7. Untuk mengatasi serangan thrips yang belum parah, pemakaian insektisida
yang bersifat kontak maupun sistemik sangat dianjurkan. Insektisida yang
dapat dipakai antara lain Nudrin 24 dan Tokuthion 500 EC. Perlu dicatat
bahwa selang waktu penyemprotan harus disesuaikan dengan siklus hidup
hama tersebut, yaitu berkisar 20 hari. Dengan selang waktu penyemprotan
sekitar 10 hari sekali sebelum atau sesudah ada serangan maka tanaman
akan terhindar dari serangan yang lebih menghebat.

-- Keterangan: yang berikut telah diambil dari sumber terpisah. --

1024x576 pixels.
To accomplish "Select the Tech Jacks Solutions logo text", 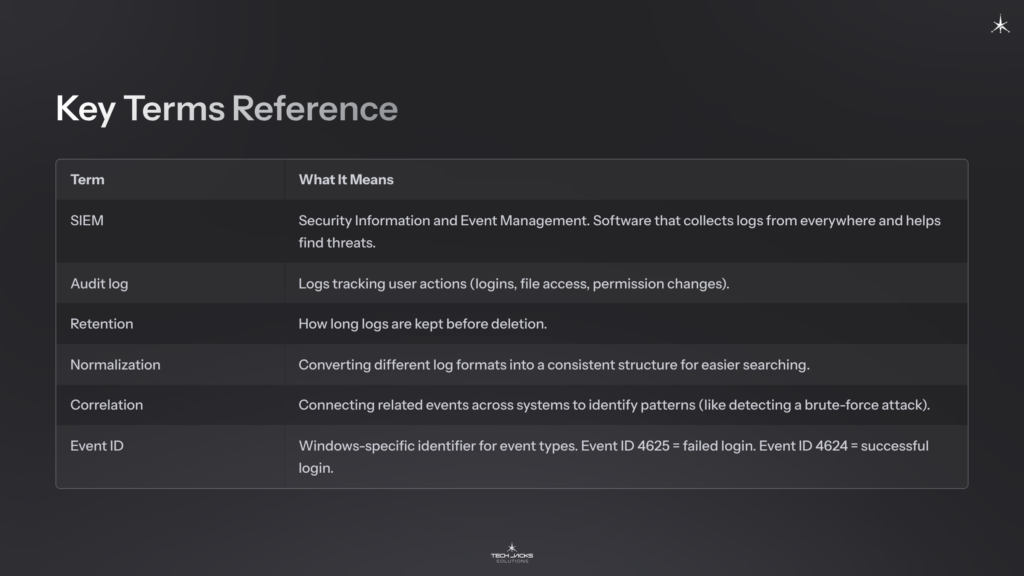I will pos(511,555).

8. pemberian insektisida butiran yang ditabur dalam tanah akan sangat
membantu. Ini disebabkan pupa thrips banyak bertebaran di dalam tanah
di sekitar tanaman. Jenis insektisida butiran yang sering dipakai petani
adalah Furadan 3G dan Ternik 3G.
KESIMPULAN DAN SARAN
Kesimpulan
Organisme pengganggu tanaman (OPT) yang banyak menyerang di tanaman
cabai tempat pengamatan adalah Thrips sp. (Tysanoptera: Thripidae) dengan
tingkat keparahan 69.7%. kemudian penyakit Layu Fusarium yang disebabkan
oleh Fusarium oxyporum Schlecht dengan tingkat keparahan 64.4 pada tanaman
sampel, dan penyakit Antraknosa yang disebabkan oleh Colletotrichum
gloeosporioides dengan tingkat keparahan 60.6%. Pengendalian yang baik untuk
menghindari atau mengurangi serangan OPT diatas diantaranya dengan
mengintegrasikan teknik budidaya, pengelolaan agroekosistem dan pengendalian
hama penyakit secara bijaksana.
Saran
Penggunaan pestisida tidak selalu menjadi solusi terbaik dalam mengatasi
masalah serangan hama dan penyakit tanaman. Manajemen dan pengelolaan
sumberdaya serta memanfaatkan teknologi yang ramah lingkungan, murah, dan
efektif akan sangat dibutuhkan dalam proses pemeliharaan tanaman. Oleh sebab
itu, pengelolaan hama penyakit terpadu dibutuhkan dalam mewujudkan pertanian
yang sehat, aman, dan memiliki nilai ekonomi yang tinggi.
DAFTAR PUSTAKA
Agrios GN. 2005. Plant pathology. London: Academic Press BB Pengkajian. 2008. Teknologi Budidaya Cabai Merah [internet]. [diunduh
2011 November 8]. Tersedia pada: http://lampung.litbang.deptan.go.id/
ind/images/stories/publikasi/teknologibudidayacabai.pdf
Setiadi. 2006. Bertanam Cabai. Jakarta: Penebar Swadaya.